Supplemental dietary fat provides excess fatty acids (FA), which can alter circulating concentrations of several hormones. To test the effects of fatty acid isomer type and possible sites of regulation, we abomasally infused fat mixtures high in cis-C18:1 FA (iCIS), high in trans-C18:1 FA (iTRS) or no infusion (NI) and performed intravenous arginine (ARG) and intramuscular thyrotropin-releasing hormone (TRH) challenges. The experimental design was a replicated 3 x 3 Latin square. Challenges were conducted on Days 10 (ARG) and 12 (TRH) after initiation of fat infusion on each of three 4-wk experimental periods. Plasma concentrations of IGF-I were lower (P < 0.01) when cows received iCIS or iTRS compared with NI. Plasma insulin concentrations increased with ARG but responses were not affected by FA. Plasma growth hormone (GH) was unchanged after ARG. Peak plasma GH and thyroid-stimulating hormone (TSH) responses to TRH were blunted (P < 0.05 and P < 0.1, respectively), whereas thyroxine (T4) and triiodothyronine (T3) responses were augmented post-TRH (P < 0.01) when cows received either FA isomer.

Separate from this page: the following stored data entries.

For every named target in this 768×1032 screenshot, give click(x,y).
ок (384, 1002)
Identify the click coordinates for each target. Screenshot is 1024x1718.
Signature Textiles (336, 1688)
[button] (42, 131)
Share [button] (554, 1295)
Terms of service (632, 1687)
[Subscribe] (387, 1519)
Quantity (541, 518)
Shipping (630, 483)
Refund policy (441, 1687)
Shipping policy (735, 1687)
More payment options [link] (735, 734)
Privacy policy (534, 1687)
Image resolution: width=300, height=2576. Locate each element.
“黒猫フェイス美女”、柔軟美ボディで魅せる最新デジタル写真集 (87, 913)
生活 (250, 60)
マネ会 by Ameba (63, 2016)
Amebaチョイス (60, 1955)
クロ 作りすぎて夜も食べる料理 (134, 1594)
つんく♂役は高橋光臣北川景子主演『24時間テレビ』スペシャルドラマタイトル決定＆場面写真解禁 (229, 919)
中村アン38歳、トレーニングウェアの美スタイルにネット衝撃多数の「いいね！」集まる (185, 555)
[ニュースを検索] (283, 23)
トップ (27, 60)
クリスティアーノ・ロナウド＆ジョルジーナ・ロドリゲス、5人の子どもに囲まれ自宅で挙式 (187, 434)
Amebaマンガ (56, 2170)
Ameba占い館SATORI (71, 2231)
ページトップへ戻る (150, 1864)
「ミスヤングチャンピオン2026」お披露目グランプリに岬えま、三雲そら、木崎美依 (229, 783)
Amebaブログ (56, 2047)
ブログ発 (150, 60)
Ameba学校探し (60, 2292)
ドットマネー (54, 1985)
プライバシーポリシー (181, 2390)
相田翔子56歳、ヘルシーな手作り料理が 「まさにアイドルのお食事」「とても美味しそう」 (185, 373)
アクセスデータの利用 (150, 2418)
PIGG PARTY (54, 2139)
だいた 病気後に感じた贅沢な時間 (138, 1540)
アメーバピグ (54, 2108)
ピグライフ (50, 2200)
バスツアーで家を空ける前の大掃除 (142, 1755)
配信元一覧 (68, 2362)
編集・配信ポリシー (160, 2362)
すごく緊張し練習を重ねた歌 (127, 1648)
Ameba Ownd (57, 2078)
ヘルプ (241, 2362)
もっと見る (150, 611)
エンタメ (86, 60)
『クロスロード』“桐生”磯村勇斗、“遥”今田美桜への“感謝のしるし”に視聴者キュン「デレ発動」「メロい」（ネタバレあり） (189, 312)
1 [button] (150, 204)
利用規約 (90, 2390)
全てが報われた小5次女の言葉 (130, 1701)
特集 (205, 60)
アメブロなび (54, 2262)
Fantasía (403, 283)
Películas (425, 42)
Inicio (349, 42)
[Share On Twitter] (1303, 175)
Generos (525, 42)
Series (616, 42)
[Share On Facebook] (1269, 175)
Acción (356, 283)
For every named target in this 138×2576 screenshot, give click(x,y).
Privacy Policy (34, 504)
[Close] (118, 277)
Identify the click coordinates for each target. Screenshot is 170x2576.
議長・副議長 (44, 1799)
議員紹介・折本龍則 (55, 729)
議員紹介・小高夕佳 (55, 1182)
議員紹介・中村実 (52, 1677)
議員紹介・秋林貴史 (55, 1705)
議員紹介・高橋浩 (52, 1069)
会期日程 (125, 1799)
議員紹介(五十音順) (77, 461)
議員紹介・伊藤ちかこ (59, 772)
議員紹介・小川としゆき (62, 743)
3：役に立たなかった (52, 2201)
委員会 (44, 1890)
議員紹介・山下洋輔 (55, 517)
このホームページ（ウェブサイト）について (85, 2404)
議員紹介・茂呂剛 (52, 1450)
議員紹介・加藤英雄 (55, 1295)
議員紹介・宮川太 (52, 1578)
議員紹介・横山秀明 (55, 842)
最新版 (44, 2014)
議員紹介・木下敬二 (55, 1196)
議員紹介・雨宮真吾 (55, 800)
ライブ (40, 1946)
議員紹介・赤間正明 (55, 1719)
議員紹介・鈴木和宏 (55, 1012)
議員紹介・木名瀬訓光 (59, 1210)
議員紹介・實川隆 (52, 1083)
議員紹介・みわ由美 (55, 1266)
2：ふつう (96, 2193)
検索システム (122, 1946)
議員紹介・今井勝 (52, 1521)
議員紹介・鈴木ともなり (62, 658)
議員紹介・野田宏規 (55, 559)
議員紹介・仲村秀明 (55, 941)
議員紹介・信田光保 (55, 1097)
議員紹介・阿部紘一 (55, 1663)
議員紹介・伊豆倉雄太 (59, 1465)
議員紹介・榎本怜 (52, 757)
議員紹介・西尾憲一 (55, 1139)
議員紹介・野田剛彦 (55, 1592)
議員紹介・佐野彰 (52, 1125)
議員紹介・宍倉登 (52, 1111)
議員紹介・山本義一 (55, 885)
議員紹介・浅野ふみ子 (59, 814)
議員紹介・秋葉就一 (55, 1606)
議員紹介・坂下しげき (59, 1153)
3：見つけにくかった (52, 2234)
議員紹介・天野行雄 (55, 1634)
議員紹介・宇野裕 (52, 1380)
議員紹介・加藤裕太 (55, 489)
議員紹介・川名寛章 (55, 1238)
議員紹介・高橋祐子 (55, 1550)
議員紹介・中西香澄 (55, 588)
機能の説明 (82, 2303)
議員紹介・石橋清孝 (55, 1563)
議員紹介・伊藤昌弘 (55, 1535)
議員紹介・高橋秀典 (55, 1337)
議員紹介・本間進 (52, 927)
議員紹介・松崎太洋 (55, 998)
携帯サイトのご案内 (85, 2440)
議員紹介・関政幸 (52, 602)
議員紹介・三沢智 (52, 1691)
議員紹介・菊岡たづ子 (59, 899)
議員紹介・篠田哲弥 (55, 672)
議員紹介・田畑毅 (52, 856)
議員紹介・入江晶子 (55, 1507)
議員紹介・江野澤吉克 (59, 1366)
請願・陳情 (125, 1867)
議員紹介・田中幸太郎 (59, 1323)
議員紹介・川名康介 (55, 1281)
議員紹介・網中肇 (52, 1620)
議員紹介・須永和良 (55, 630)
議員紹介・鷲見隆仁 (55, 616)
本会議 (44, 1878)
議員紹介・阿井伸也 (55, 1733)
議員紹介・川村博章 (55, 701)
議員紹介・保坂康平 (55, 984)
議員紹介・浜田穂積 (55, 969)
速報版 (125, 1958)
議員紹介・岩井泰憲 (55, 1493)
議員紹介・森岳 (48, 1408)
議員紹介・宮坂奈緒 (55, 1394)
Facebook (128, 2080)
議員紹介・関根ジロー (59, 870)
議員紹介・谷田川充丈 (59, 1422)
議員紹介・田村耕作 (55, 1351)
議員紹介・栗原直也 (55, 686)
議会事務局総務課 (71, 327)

Prolactin responses to TRH were not different between infusion treatments, although basal plasma concentrations before TRH were higher in cows infused with iTRS (P < 0.05). To focus on fat regulation of the thyroid axis, we tested directly in vitro the ability of fatty acids dissolved with sodium taurocholate to affect Type-I 5'-deiodinase (5'D) activity in bovine liver homogenates. Homogenate 5'D was not affected by C2:0-C10:0 fatty acids, but decreased linearly (P < 0.01) with increasing concentrations of C12:0-C16:0 and C18:1 isomers. Cis C18:1 decreased 5'D more than the trans-isomer (P < 0.01), but the difference was only apparent at concentrations greater than 0.25 mM. The data suggest that various aspects of pituitary hormone regulation are differentially affected by FA composition. Fatty acid infusion may accentuate end organ responses in the thyroid axis and decrease IGF-I in the somatotropic axis. The data also suggest that FA isomer may alter patterns of extrathyroidal generation of thyroid hormones via direct influences on 5'D.